После пережитого она бы и хотела забыть о бдительности — не получается. Эта сцена на многолюдной улице, когда ее муж зонтом-тростью стал сгонять в группы людей, требовать от них жестов, поз. Он кричал, что они срывают репетицию, что нет темперамента, воображения, дара... Что-то сам пытался представлять. И это в центре Парижа... Его забрала карета «скорой помощи». Лидия Стахиевна пыталась с ним говорить. Но наступила слабость, безразличие.
— Dépression nerveuse, — заключил толстый мягкий и спокойный Пасси. Выспросив все, что только можно о Санине, укоризненно добавил: — Перенести то, что вы перенесли в России, вполне достаточно для нервного срыва. Смена всех абсолютно жизненных обстоятельств — тоже стресс немалый. И, скажите, как можно было в таком возрасте пять раз пересечь океан, поставить в чужих условиях все эти громоздкие оперы — и остаться целым и невредимым? Нервная система у творческих людей всегда с надломом, изъяном, короче, слаба. Неимоверные нагрузки, и все рвется. Прогнозов дать не могу. Но надеюсь.
— Скажите, не повторится ли то, что случилось с Нижинским? — со страхом спрашивала она.
— Мы будем вести себя с больным иначе, — задумчиво ответил доктор.
Год продолжался этот кошмар. Санин не спал, не ел, не говорил. Все покинуло его душу — семья, жена, друзья, искусство, сама жизнь была в тягость. Все, что он любил, чему поклонялся, — исчезло. Лидия Стахиевна тоже как бы распрощалась со всем окружающим и сосредоточила свою жизнь у кровати мужа. Мало кто узнал бы в ней резвую красавицу Лику Мизинову, любившую щеголять в голубом шелке в театрах и в Филармоническом обществе. Да и красивая парижская дама мало угадывалась в утомленной, кашляющей, бледной женщине, почти не выходившей из больницы. Даже когда ее приходила сменить Екатерина Акимовна, она не покидала мужа.
— У Нижинского тоже все началось с нервного срыва, а закончилось тяжелым психическим расстройством. Почему? — Врач нарисовал в воздухе вопросительный знак. — А потому, что Нижинский был лишен стимула к выздоровлению. Было все, кроме главного: зачем надо выздоравливать! Он сидел в золотой клетке и чахнул. Жена пыталась его удержать только для себя. А он был артист. Когда что-то поняла, позволила Дягилеву привезти Нижинского в театр, в «Русскую оперу» на балет «Петрушка», в котором Нижинский блистал у вас в России... Было поздно. Лицо больного было серым, взгляд бессмысленным. Он снова вернулся в клинику Сен-Морис.

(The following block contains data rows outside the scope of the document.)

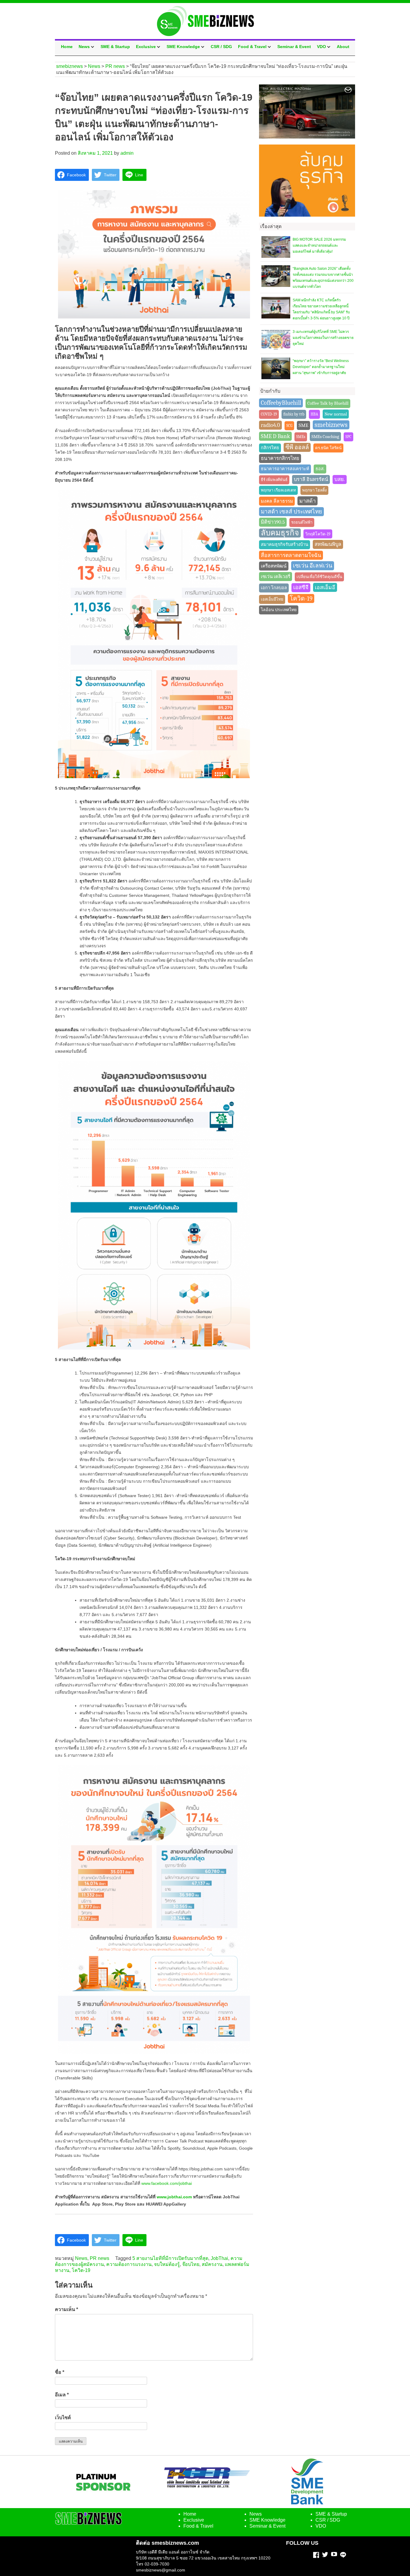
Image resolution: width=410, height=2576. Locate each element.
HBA (314, 414)
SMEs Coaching (325, 436)
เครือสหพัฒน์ (274, 566)
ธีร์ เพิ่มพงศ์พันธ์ (274, 479)
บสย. (339, 479)
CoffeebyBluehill (281, 402)
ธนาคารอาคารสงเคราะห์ (285, 468)
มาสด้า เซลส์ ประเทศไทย (291, 511)
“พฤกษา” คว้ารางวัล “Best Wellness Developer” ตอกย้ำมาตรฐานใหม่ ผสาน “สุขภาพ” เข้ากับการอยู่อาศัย (321, 367)
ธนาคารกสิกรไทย (280, 458)
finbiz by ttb (293, 414)
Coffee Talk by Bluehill (327, 403)
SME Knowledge (183, 46)
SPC (348, 436)
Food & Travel (252, 46)
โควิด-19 (81, 2270)
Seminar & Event (294, 46)
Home (67, 46)
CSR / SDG (221, 46)
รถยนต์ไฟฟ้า (301, 522)
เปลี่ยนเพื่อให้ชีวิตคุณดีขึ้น (319, 576)
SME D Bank (275, 436)
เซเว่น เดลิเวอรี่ (275, 576)
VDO (321, 46)
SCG (289, 425)
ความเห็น (66, 2309)
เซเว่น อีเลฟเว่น (312, 565)
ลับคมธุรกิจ (280, 532)
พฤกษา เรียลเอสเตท (278, 490)
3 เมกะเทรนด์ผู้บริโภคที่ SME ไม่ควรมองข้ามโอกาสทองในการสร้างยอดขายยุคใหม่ (323, 338)
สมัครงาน (212, 2264)
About (343, 46)
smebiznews (331, 425)
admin (127, 153)
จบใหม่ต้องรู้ (167, 2264)
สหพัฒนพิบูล (328, 544)
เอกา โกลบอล (274, 587)
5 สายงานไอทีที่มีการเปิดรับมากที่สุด (170, 2258)
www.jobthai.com (174, 2196)
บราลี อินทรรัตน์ (311, 479)
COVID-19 (269, 414)
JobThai (219, 2258)
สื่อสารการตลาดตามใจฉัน (291, 555)
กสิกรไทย (270, 447)
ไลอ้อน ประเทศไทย (279, 609)
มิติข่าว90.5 (273, 522)
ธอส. (319, 468)
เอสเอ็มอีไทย (272, 599)
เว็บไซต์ (63, 2417)
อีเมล (62, 2394)
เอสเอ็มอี (325, 587)
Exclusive (146, 46)
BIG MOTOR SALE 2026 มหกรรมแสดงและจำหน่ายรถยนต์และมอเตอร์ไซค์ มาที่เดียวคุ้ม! (319, 245)
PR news (99, 2258)
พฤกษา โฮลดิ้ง (314, 490)
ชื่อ (59, 2372)
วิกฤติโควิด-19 (317, 533)
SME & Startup (115, 46)
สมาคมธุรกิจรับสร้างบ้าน (284, 544)
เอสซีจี (301, 587)
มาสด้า (307, 501)
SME (303, 425)
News (84, 46)
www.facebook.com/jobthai (166, 2183)
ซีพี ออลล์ (297, 447)
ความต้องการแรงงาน (129, 2264)
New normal (335, 414)
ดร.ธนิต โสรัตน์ (328, 448)
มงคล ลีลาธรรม (277, 501)
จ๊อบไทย (190, 2264)
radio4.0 (270, 425)
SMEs (300, 436)
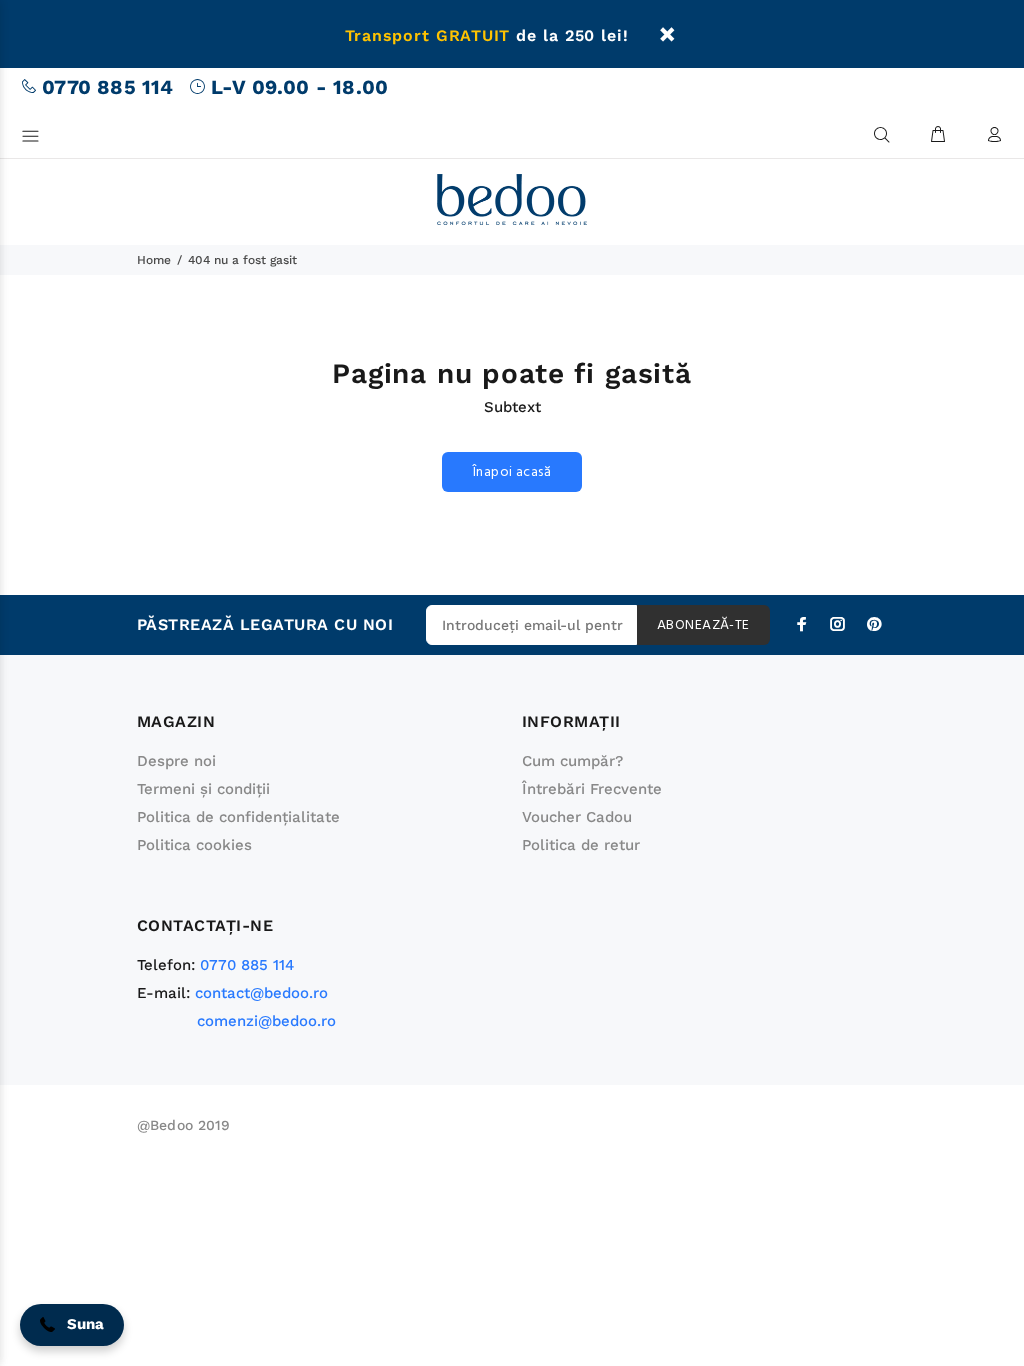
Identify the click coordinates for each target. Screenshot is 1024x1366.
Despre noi (176, 761)
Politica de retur (581, 845)
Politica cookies (194, 845)
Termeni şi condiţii (203, 789)
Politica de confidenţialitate (238, 817)
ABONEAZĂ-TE (703, 625)
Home (154, 260)
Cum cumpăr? (572, 761)
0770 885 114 (107, 87)
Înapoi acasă (512, 472)
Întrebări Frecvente (592, 789)
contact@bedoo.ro (261, 993)
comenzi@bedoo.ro (266, 1021)
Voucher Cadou (577, 817)
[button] (72, 1325)
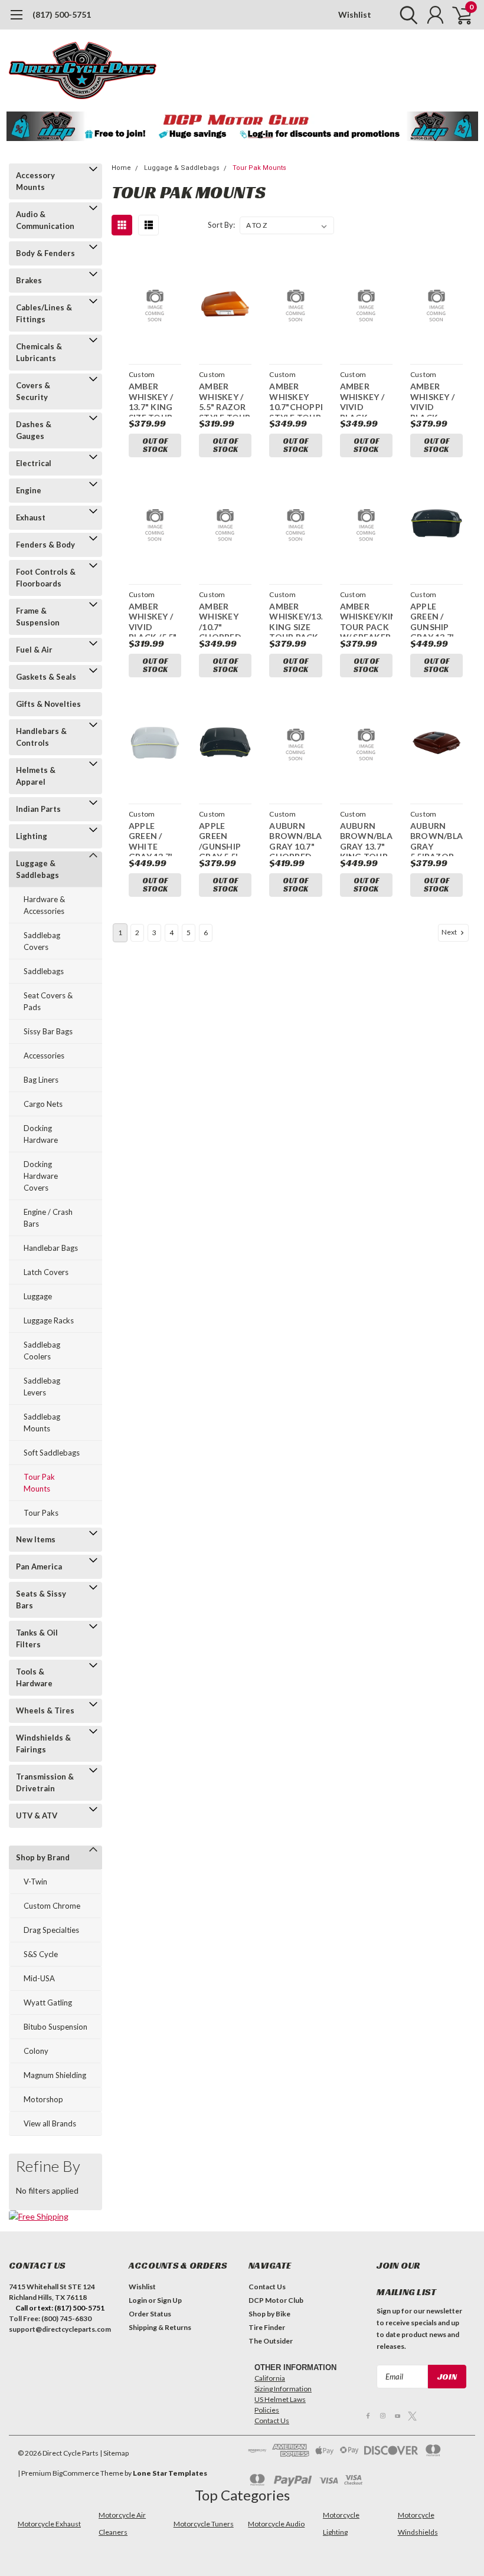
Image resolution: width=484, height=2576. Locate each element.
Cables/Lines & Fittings (44, 313)
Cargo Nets (43, 1104)
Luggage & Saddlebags (37, 869)
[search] (406, 15)
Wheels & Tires (45, 1710)
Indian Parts (38, 809)
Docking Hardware (41, 1134)
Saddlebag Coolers (42, 1350)
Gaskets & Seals (46, 676)
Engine (28, 490)
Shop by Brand (43, 1857)
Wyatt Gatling (48, 2002)
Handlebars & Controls (41, 737)
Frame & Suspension (38, 616)
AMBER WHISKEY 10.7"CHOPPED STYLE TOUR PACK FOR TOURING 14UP (295, 399)
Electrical (33, 463)
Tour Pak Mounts (39, 1482)
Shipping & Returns (160, 2327)
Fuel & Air (34, 649)
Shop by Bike (269, 2313)
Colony (36, 2051)
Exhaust (30, 517)
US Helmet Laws (280, 2399)
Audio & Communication (45, 220)
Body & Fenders (45, 253)
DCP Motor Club (275, 2300)
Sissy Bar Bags (48, 1031)
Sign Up (169, 2300)
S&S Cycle (41, 1954)
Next (450, 932)
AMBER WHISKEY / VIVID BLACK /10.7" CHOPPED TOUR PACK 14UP (364, 399)
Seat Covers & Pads (48, 1001)
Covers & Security (33, 391)
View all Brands (50, 2123)
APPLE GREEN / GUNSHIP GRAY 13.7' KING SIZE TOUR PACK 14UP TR (434, 619)
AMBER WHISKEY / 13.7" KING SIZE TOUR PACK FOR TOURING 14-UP (151, 399)
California (269, 2378)
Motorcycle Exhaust (49, 2523)
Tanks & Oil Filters (37, 1638)
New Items (35, 1539)
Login (138, 2300)
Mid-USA (39, 1978)
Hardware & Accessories (44, 905)
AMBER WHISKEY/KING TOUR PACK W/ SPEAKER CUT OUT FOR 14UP (366, 619)
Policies (266, 2409)
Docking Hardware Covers (41, 1175)
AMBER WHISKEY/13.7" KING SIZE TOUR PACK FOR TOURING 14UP (295, 619)
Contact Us (267, 2286)
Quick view (154, 305)
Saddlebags (44, 971)
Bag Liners (41, 1079)
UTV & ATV (36, 1815)
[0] (457, 15)
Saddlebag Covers (42, 941)
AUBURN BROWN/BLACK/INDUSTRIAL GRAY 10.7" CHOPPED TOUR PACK (295, 838)
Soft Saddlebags (52, 1452)
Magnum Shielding (55, 2075)
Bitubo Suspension (55, 2026)
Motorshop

— Грустная история... Но кто может упрекнуть жену Нижинского за способ, который она избрала сохранить его для себя?.. — возмутилась Лидия Стахиевна.
— Мы не должны повторить ошибку Нижинских. И я думаю, у нас несколько другой случай. Когда лечили Нижинского, прояснились некоторые детали, важные для медицины. Он был робким, апатичным, малоразвитым. В эмоциях не адекватен. Улыбался, когда ему говорили, например, о смерти отца. Не по его психическим силам оказались слава, непростая женитьба, требования Дягилева. Нет, здесь у нас другой случай. Здоровый, сильный человек устал. Ему кажется, что он ни на что не способен. Неврастения, но глубокая.
И она поняла, что клин надо вышибать клином. Никогда она ему не говорила — забудь об опере, отдохни. Наоборот, сообщала обо всем интересном, тормошила его:
— Выздоравливай, тебя ждут в Барселоне, Милане, Риме. Подумай, в Риме! Ты там еще не был, ты всех удивишь. А я хочу у фонтанов постоять... В Милане ты снова будешь сидеть в своем любимом угловом кафе около аптеки, если стать лицом к театру «Ла Скала», а спиной к Леонардо да Винчи — оно будет слева. Ты всегда говорил: «Это моя любимая «дыра», сколько я тут просидел, ставя в «Скала» «Хованщину», «Бориса Годунова», сколько спустил пота и сколько взамен вместил жидкости!» Ты выздоровеешь, и мы пойдем в эту твою «дыру» в Милане.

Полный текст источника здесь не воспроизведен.